It might surprise you to learn that the idea of a “species” is one of the more ambiguous concepts in science.
Originally, “species” (meaning “kind” or “sort” in Latin) was used to refer to organisms that looked different and, for more than 250 years, physical differences were used to differentiate between species.
But now, with the rise of a technique known as “DNA barcoding”, it’s easier than ever to determine the identity of and relationships between species.
In the 250 years since Swedish botanist Carl Linnaeus formalised the taxonomic method, there have been a number of discoveries that have necessitated a better definition of “species”.
Such discoveries include:
- sexual dimorphism: where sexes of the same species look different (such as lions and lionesses)
- metamorphosis: where organisms radically change in form (such as caterpillar to butterfly)
- homoplasy: where unrelated organisms look and function similarly due to similar environmental selection pressures (such as wing development in insects, birds and bats).
A shift to the idea of sexual isolation – the concept that a species is a group of organisms that can successfully interbreed – was useful from an ecological and evolutionary point of view, but not very handy for species identification. More recently, scientists have turned to genetics.
Comparing the genetic code of organisms has made species identification much easier, but there are still strong arguments about the level of genetic difference that indicates a boundary between species.
This lack of consensus about how to define a species really means any identification is subjective. Identification through taxonomy (the physical attributes of an organism) or phylogenetics (a species’ genetic code) is a bit of a “dark art”, relying on the opinion of one or a small number of experts. Such identifications are often highly contested.
For instance, the Eucalyptus genus has been controversially revised several times since the 1930s. This has included splitting Eucalyptus from one to three genera and 13 subgenera, and adding more than 100 species (usually as a result of splitting existing species).
In The Origin of Species, Charles Darwin said:
“No one definition has satisfied all naturalists; yet every naturalist knows vaguely what he means when he speaks of a species”.
So for all of the difficulty we have in understanding and identifying species, a better question might be: does it really matter?
DNA barcoding is a recent development in genetics, in which a short DNA sequence is read from any genetic sample. This DNA sequence is recorded in a public database such as GenBank or Barcode of Life Data Systems (BOLD).
This sample can then be compared against all other samples to infer how closely related two organisms are. Rather than recording the best judgement of one scientist (or a small group) in saying that a specimen is of a particular species, DNA barcoding can provide a more objective analysis.

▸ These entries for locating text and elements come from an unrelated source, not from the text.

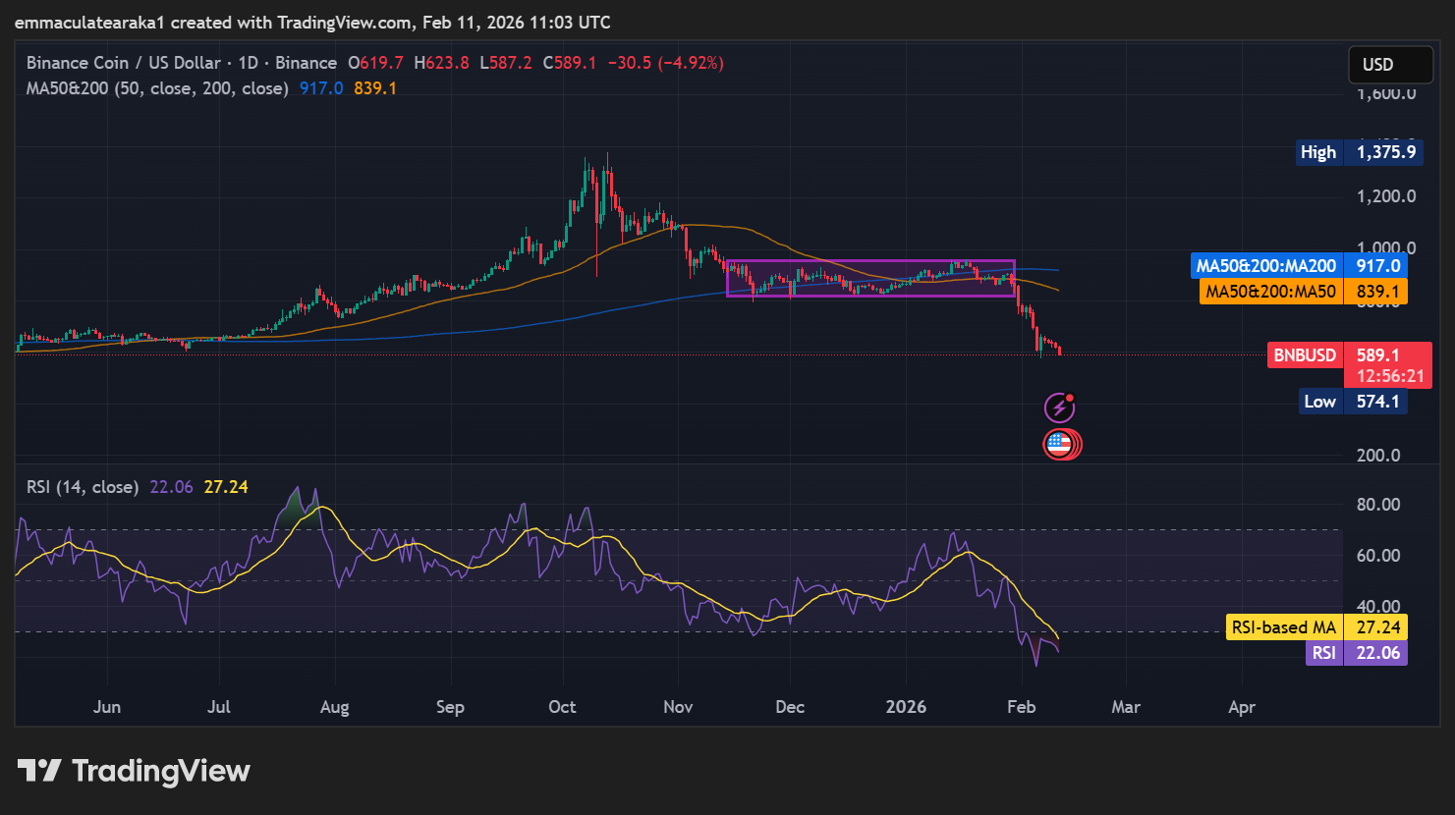Screen dimensions: 1455x815
Task: Click the 2026 label on time axis
Action: [906, 707]
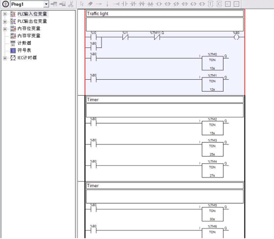The image size is (274, 239).
Task: Click the first Timer rung title field
Action: coord(165,99)
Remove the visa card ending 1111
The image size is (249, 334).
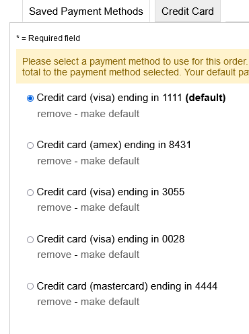click(x=55, y=114)
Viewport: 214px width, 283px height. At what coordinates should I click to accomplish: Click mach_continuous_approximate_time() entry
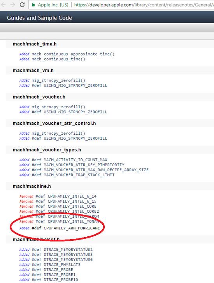[x=73, y=54]
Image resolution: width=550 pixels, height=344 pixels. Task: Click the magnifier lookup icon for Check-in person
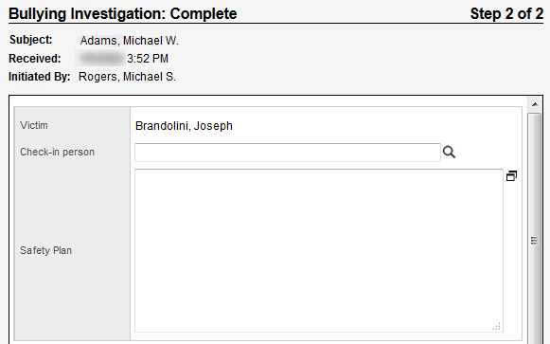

In a famous case study, DNA barcoding was used to demonstrate that a common butterfly from Central America was in fact a complex of at least ten species with very similar morphology (form and structure) living within the same region. This discovery exposed a wealth of hidden biodiversity.

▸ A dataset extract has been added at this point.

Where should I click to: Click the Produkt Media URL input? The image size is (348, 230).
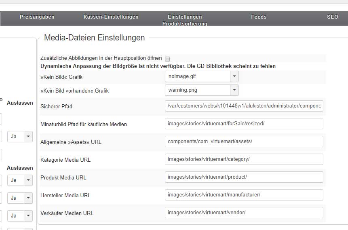[244, 177]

For the first time in biology, DNA barcoding means each sample is a genuine “data point”, showing that at a certain place and a certain time, an organism with a recorded gene sequence was present. When species are reclassified or previous taxonomies are thrown into doubt, ambiguity about species boundaries are removed. All data collected are as valuable as the day they are recorded.
The availability of individual genetic data means we can transform ecology from a species-based to gene-based view. This is important, because it’s much closer to how the biological world actually works.

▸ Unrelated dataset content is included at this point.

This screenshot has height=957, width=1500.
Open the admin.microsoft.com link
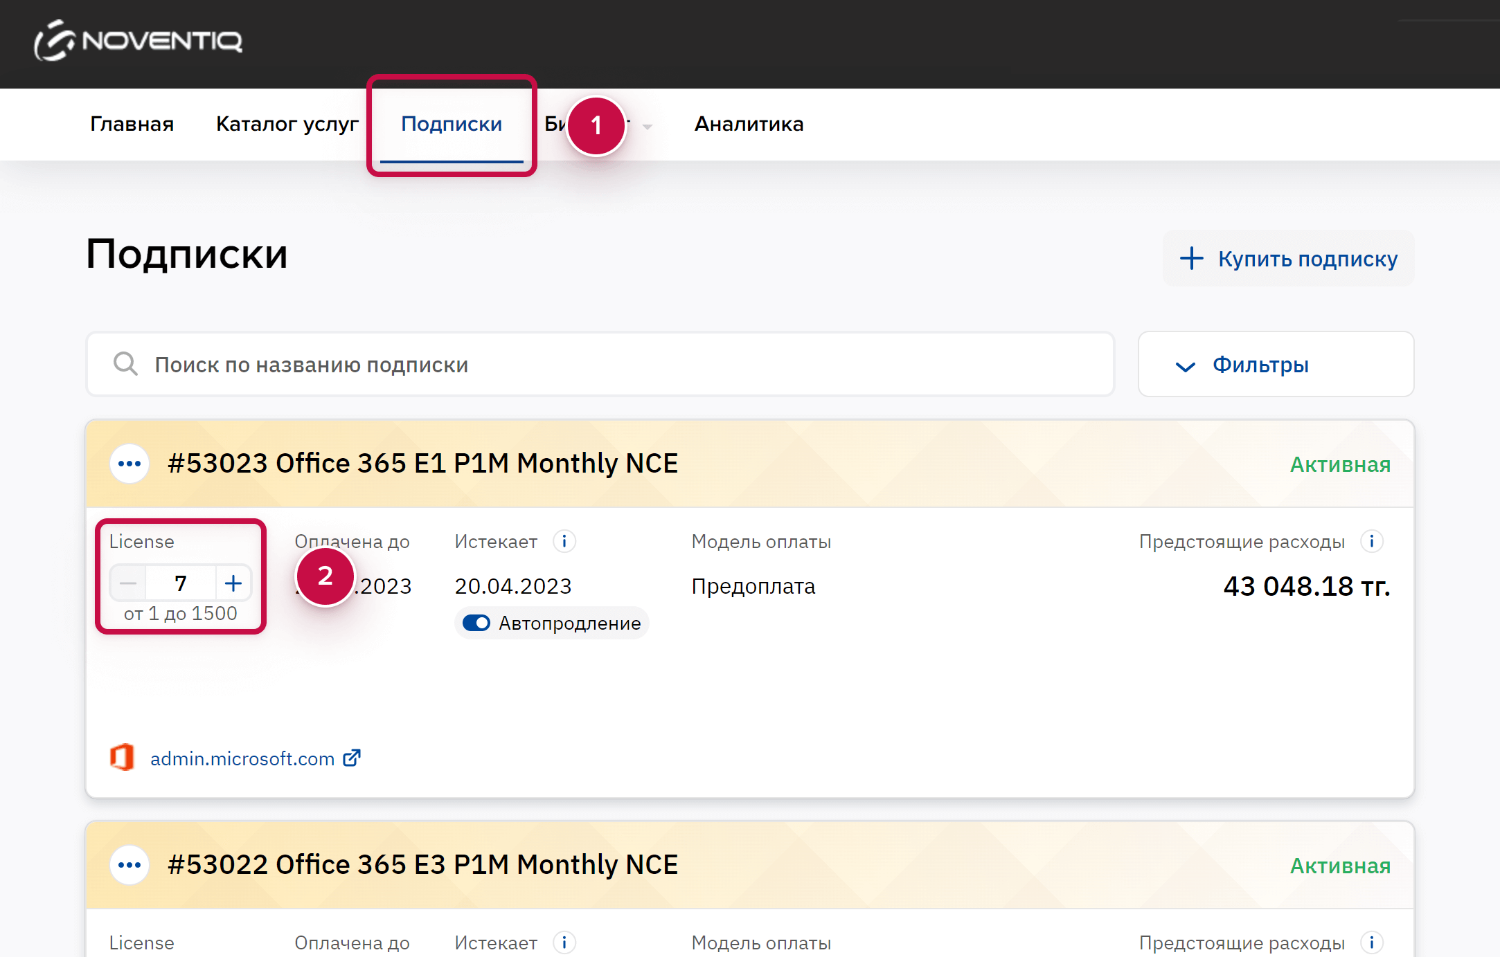pos(242,759)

Ecosystems are really a dynamic system of genes with fluid boundaries between what we regard as species. While we think of “evolution” as a linear process whereby organisms become more complex, it’s really just the process whereby genes change in nature. This change is particularly fluid in the microscopic world, where bacteria can spontaneously incorporate genes from unrelated organisms into their own genetic code.
The collection of genetic information will also allow data to be processed in completely novel and complex ways, and with a level of robustness and quantification not previously possible. We can track individual genes across time and landscapes to understand the nature of evolution and how ecosystems around us are changing at the most fundamental level.
Embracing genetic technologies can transform ecology from a “soft science” – subject to the opinions and vagaries of a few scientists – to a “hard science”. Irrefutable data are collected and can be analysed in a multitude of different ways (including evolutionary relationships) shifting the way we view ecosystems.
Scientists will continue to use morphology for quick identification, and often this will be good enough. But for cutting-edge science and answering the next suite of questions in biology, we will need to improve our precision.
This isn’t to say we should completely abandon the concept of species but we can do better than to see the concept of “species” as static with rigid definitions and boundaries.